RECORDED DATA:
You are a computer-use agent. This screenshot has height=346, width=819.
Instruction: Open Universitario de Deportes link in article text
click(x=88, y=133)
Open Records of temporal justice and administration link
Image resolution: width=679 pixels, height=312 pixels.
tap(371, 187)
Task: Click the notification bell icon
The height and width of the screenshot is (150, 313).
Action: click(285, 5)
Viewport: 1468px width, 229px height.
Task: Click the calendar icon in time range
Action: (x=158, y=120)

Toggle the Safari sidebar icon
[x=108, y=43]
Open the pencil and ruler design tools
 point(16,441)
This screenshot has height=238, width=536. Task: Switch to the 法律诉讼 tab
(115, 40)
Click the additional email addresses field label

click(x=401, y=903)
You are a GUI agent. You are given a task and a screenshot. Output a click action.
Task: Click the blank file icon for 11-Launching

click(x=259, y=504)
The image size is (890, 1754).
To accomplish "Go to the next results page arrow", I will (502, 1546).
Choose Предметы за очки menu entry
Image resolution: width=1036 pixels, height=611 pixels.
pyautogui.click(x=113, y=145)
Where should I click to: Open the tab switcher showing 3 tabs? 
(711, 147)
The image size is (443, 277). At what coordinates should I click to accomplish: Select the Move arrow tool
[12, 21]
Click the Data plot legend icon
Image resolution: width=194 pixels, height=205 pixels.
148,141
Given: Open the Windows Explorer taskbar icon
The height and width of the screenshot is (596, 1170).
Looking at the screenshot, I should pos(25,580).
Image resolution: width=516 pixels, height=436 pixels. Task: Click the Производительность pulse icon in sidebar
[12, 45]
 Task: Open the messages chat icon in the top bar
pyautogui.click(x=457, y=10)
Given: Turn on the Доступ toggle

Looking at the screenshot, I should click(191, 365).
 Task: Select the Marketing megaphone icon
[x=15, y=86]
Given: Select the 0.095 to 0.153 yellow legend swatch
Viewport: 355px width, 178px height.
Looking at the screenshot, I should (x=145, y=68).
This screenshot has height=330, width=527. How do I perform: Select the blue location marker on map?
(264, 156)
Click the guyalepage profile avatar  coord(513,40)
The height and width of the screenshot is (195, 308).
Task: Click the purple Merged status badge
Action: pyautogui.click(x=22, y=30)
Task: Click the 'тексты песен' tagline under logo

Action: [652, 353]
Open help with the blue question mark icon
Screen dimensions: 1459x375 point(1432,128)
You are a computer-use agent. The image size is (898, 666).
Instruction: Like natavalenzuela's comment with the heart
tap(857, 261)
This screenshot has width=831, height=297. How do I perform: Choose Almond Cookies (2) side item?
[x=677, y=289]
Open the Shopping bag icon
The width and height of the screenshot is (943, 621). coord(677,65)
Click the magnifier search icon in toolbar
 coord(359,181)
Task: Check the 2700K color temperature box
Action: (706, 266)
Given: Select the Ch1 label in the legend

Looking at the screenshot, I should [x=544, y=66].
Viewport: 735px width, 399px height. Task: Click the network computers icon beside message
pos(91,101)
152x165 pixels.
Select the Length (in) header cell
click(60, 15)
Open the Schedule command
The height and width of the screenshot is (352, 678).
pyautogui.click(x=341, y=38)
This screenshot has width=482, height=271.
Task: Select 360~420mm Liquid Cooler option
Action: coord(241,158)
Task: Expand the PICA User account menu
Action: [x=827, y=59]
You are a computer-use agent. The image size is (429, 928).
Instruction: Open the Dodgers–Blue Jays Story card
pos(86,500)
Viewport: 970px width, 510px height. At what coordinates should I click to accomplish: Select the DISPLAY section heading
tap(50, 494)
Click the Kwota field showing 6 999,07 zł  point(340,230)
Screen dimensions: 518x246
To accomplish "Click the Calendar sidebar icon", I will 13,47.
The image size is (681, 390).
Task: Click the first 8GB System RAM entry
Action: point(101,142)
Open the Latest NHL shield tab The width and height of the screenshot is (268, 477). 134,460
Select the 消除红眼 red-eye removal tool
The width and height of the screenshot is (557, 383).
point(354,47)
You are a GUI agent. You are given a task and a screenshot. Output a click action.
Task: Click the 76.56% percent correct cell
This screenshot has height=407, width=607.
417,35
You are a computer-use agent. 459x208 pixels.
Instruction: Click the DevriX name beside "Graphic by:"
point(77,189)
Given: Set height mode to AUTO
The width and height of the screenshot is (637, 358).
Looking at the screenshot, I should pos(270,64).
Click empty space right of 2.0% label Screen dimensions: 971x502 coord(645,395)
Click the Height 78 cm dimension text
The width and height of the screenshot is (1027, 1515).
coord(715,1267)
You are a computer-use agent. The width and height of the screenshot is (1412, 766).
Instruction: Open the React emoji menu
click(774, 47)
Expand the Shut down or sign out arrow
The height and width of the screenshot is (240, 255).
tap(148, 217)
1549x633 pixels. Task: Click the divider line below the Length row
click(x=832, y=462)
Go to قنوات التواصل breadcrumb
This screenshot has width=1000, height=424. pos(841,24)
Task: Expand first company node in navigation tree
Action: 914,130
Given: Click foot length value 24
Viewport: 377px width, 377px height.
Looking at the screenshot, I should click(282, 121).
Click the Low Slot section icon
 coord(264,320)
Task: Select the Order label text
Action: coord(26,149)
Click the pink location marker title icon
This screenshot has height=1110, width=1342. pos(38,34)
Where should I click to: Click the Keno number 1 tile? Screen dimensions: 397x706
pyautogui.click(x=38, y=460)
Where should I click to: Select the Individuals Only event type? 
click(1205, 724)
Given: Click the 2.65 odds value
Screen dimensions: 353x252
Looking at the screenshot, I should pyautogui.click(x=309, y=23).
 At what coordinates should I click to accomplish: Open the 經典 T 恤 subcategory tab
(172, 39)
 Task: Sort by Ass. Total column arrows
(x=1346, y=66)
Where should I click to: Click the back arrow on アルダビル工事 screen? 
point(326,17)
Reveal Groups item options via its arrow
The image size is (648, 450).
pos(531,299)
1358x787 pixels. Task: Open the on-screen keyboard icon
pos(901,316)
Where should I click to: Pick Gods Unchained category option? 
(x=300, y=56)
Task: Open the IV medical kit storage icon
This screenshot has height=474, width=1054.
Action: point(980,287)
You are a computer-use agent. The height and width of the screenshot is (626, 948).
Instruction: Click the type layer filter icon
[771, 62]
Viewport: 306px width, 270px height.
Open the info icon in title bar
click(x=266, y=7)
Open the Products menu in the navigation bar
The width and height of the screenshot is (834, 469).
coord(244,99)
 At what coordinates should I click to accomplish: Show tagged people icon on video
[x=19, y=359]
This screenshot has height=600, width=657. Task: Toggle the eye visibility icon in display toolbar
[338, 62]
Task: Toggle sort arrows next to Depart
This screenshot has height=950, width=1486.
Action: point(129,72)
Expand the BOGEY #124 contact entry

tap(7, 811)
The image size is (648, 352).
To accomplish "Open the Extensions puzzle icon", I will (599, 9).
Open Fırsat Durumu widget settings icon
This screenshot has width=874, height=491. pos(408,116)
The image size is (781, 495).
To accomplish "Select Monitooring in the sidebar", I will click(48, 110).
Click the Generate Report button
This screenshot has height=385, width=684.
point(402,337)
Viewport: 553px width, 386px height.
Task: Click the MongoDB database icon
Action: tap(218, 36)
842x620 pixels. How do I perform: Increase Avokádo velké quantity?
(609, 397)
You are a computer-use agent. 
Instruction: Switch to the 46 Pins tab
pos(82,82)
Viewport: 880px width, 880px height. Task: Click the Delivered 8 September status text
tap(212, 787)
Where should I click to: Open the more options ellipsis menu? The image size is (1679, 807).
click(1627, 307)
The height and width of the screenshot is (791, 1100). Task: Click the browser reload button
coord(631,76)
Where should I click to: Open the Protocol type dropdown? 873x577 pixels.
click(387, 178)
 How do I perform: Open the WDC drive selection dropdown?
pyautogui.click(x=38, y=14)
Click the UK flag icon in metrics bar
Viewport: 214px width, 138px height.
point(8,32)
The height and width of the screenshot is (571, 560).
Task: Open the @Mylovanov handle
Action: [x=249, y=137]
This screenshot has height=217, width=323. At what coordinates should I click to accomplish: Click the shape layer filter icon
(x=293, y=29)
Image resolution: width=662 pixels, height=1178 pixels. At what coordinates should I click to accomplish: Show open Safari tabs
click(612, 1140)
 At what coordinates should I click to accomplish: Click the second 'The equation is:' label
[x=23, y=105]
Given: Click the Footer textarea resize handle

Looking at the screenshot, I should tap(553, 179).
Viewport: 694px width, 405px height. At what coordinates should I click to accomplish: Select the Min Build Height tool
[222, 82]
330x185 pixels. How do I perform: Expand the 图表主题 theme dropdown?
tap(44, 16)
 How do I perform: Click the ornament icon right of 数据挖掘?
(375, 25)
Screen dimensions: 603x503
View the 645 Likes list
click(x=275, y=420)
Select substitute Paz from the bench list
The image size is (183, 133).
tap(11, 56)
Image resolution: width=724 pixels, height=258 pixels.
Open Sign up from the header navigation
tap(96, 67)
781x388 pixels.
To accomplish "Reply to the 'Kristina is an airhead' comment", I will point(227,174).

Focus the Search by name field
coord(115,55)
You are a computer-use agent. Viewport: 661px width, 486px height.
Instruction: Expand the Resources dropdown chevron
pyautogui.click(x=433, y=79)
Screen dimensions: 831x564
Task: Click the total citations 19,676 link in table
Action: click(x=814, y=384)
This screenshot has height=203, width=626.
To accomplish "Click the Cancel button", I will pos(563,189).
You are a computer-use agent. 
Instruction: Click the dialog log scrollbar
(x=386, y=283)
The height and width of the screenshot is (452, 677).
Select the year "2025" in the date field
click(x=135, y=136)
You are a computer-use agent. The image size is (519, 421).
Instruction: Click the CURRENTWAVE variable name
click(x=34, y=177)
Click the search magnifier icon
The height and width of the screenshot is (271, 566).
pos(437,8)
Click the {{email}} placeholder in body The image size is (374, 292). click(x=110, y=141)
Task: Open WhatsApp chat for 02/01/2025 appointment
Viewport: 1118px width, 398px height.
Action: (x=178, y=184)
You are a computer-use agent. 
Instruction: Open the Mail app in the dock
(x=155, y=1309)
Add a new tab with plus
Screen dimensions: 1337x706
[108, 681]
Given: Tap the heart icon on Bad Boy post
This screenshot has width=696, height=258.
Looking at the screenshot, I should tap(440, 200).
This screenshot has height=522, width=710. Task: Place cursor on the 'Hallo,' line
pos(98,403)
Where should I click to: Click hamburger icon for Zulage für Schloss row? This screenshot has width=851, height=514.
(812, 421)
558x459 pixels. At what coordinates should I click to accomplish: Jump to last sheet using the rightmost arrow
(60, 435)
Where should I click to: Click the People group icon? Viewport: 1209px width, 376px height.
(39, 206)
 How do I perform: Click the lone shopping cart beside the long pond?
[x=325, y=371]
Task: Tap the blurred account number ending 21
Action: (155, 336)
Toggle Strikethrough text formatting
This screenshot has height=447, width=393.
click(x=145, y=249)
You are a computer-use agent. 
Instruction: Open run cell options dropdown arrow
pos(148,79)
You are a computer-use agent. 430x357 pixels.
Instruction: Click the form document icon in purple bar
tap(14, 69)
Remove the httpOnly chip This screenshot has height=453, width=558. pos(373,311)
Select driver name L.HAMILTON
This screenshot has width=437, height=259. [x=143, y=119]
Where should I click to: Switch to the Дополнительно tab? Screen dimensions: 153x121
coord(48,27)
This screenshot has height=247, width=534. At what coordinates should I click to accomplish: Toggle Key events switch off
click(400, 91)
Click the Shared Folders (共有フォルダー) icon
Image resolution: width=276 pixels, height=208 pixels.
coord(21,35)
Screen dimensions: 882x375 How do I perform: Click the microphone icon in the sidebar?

INSTRUCTIONS TO FOLLOW: Return each line of the records above in which the word "next" occurs.

YOUR RESPONSE:
To accomplish "Go to the next results page arrow", I will (502, 1546).
Task: Toggle sort arrows next to Depart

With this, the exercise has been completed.